03 de abril de 2008 às 13:46
Foi-se o tempo em que o valor de uma companhia equivalia somente ao seu patrimônio líquido. Os ativos intangíveis - entre eles a força da marca, o poder de barganha com fornecedores e clientes, o acesso a crédito e a gestão de segurança e riscos - podem dar maior visibilidade para uma organização no mercado e trazer como conseqüência fartos lucros. Um dos exemplos mais notáveis no Brasil é o da Suzano Papel e Celulose. A companhia adota desde 2000 a ferramenta Balanced Scoredcard (BSC) para medir os ativos intangíveis. Com isso, a empresa pode acompanhar melhor seu desempenho operacional e financeiro, além de monitorar o progresso na aquisição de conhecimentos e outros ativos intangíveis necessários para o crescimento. O resultado foi um salto no faturamento de US$ 316 milhões para US$ 5 bilhões. Atualmente a Suzano faz a gestão conjunta dos ativos financeiros e intangíveis publicando no relatório anual uma lista daqueles mais importantes. "Há três anos fazemos isso porque percebemos que os ativos intangíveis têm que ser importantes também para os investidores e para a comunidade", ressalta Jorge Cajazeira, gerente corporativo de competitividade da companhia.
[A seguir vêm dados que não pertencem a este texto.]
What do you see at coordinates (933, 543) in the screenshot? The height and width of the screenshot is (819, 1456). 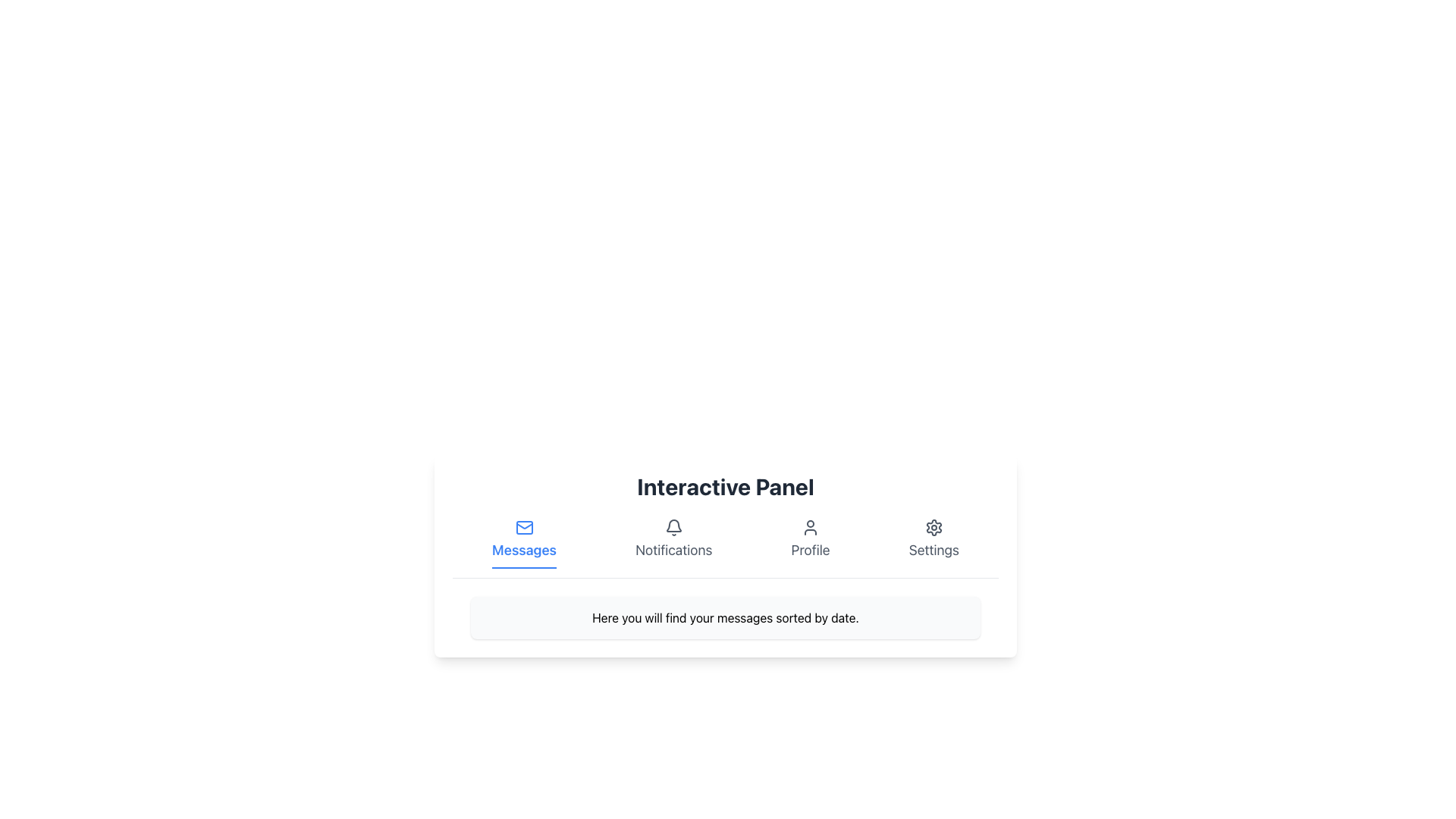 I see `the 'Settings' option in the navigation menu` at bounding box center [933, 543].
O executivo foi convidado para abrir a 43ª Reunião da Qualidade, promovido pelo Programa Gaúcho de Qualidade e Produtividade (PGQP) nesta quarta-feira (02), em Porto Alegre. No evento, que reuniu 800 pessoas, Cajazeira destacou a importância da valorização dos bens intangíveis. “Estar atento a esta variante do processo de gestão é um diferencial nas organizações que visam atingir a excelência”. O desafio da gestão, segundo Cajazeira, passa pela identificação de valores imateriais que podem ser facilmente percebidos como imagem, ética e cultura. Na era do conhecimento, a empresa passa a valer não somente pelo capital e pelo lucro que gera, mas também pelo conhecimento acumulado.

O ativo da sustentabilidade
– O encontro do PGQP não tratou somente daquilo que não se vê. O tema da gestão sustentável foi tratado por Irani Carlos Varella, coordenador do Grupo Gera Ação – iniciativa da Petrobras e várias entidades ligadas à qualidade. De acordo com Varella, a fórmula para alcançar o crescimento sustentável e a melhoria da qualidade de vida das pessoas passa pela qualidade e produtividade das instituições públicas e privadas. "A sustentabilidade competitiva não é chegar à frente, mas fazê-lo com competência", destacou. Varella aponta que uma boa gestão gera valores, disciplina, sincronismo, conhecimento e maturidade. Por outro, lado observa que os instrumentos de gestão devem ser adequados ao estágio de desenvolvimento de cada instituição.